Dataset entries
##########

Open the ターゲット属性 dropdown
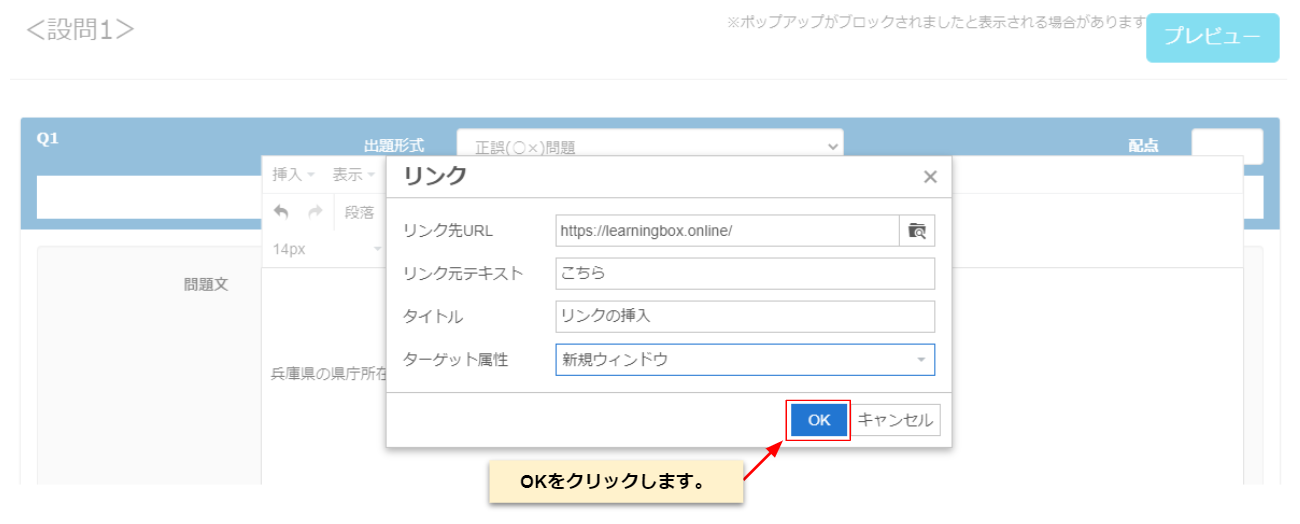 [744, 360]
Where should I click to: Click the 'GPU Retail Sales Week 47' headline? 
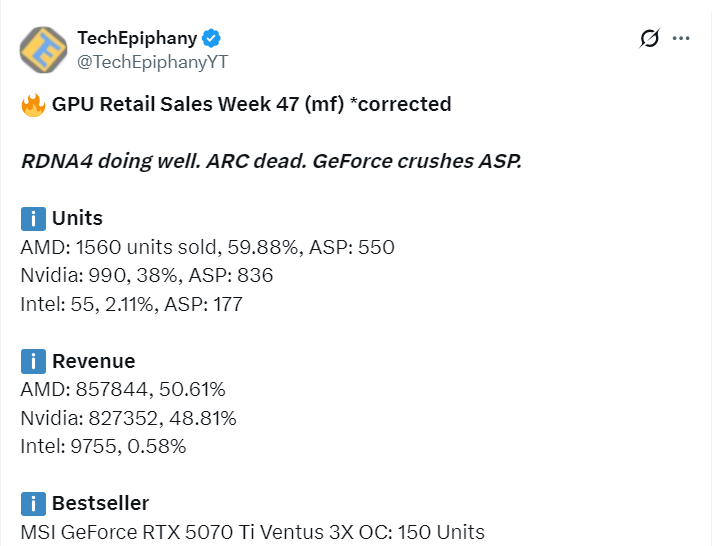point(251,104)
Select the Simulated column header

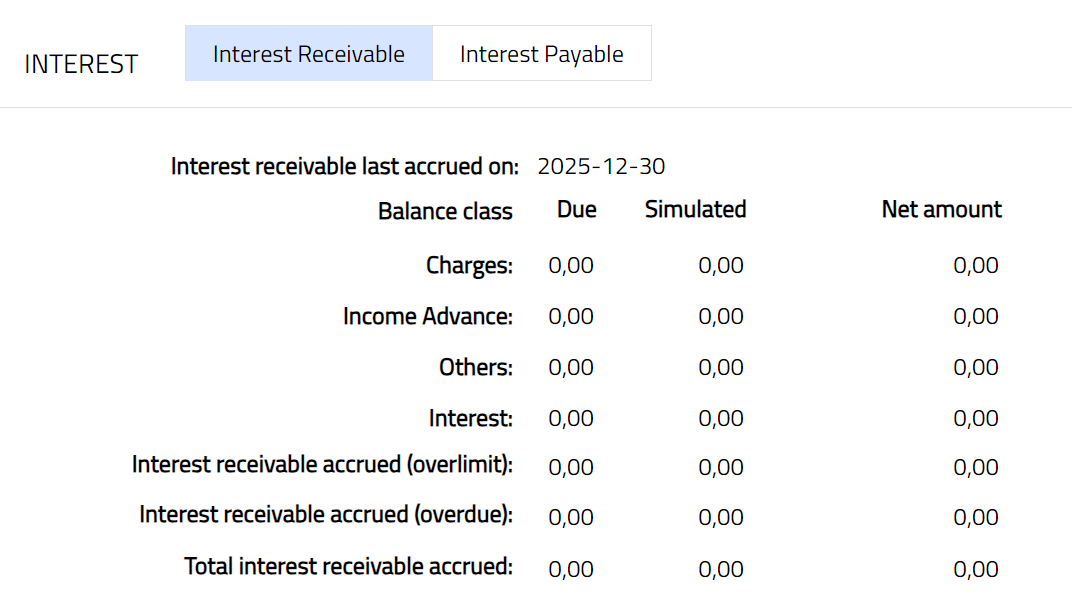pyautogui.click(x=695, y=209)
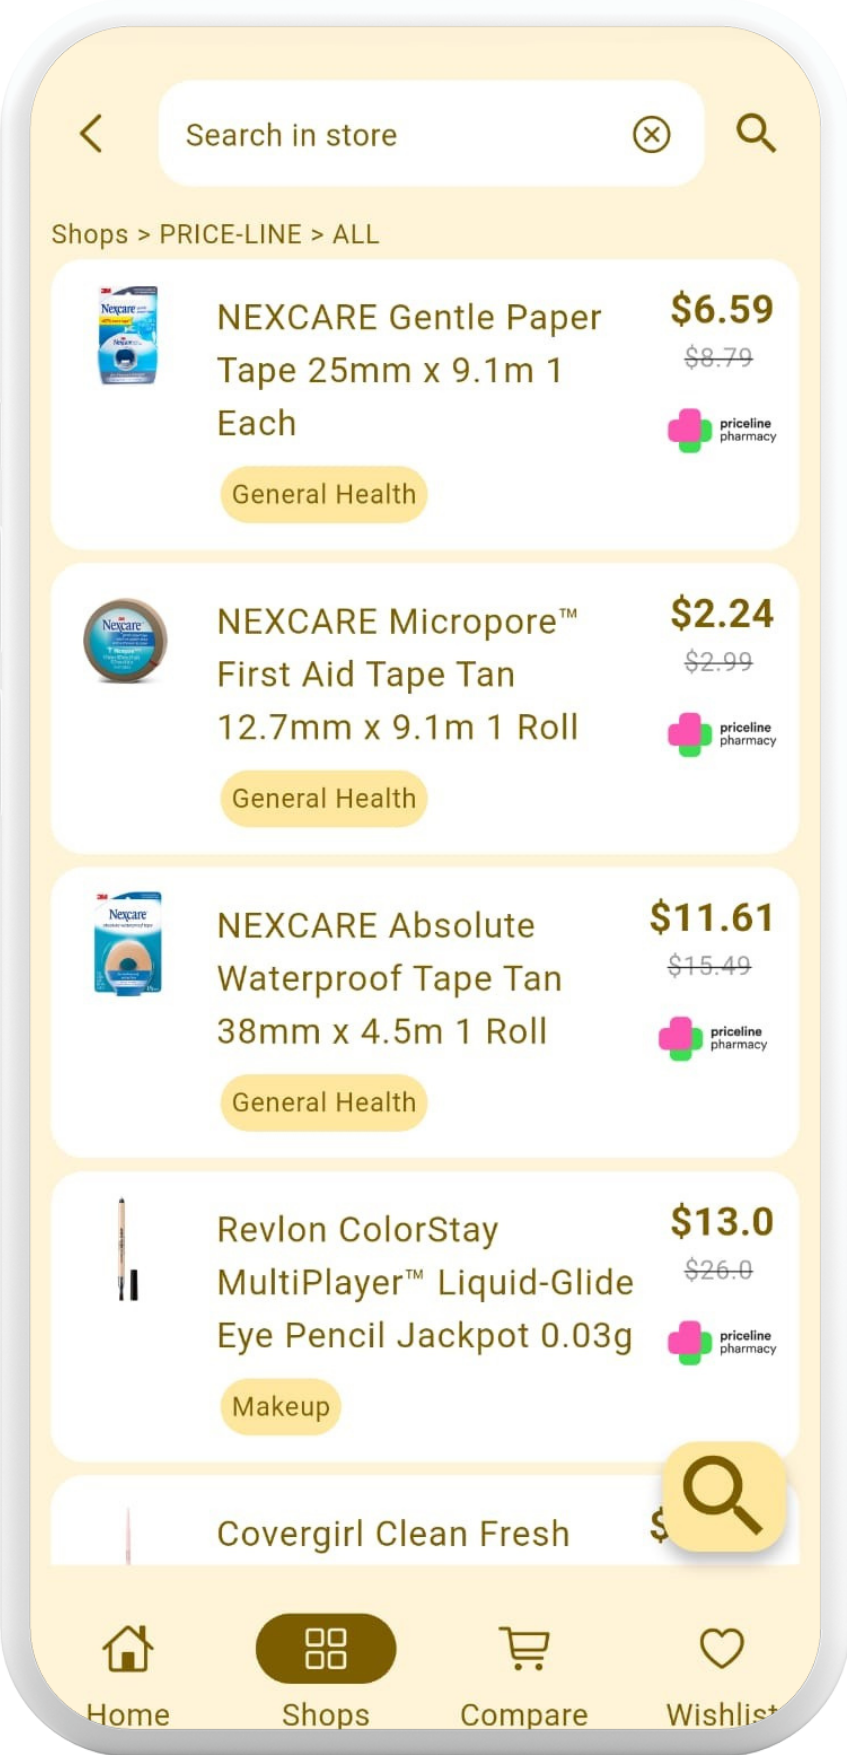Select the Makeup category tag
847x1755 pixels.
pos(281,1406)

##########

# [WHAT TO DO]
Any picture in the data is to be skipped, while each line is returned exactly as written.

# [REPLY TO THE EXERCISE]
Open the ターゲット属性 dropdown
 [744, 360]
Where should I click to: Click the 'GPU Retail Sales Week 47' headline? 
point(251,104)
Select the Simulated column header

pyautogui.click(x=695, y=209)
Select the Makeup category tag
847x1755 pixels.
pos(281,1406)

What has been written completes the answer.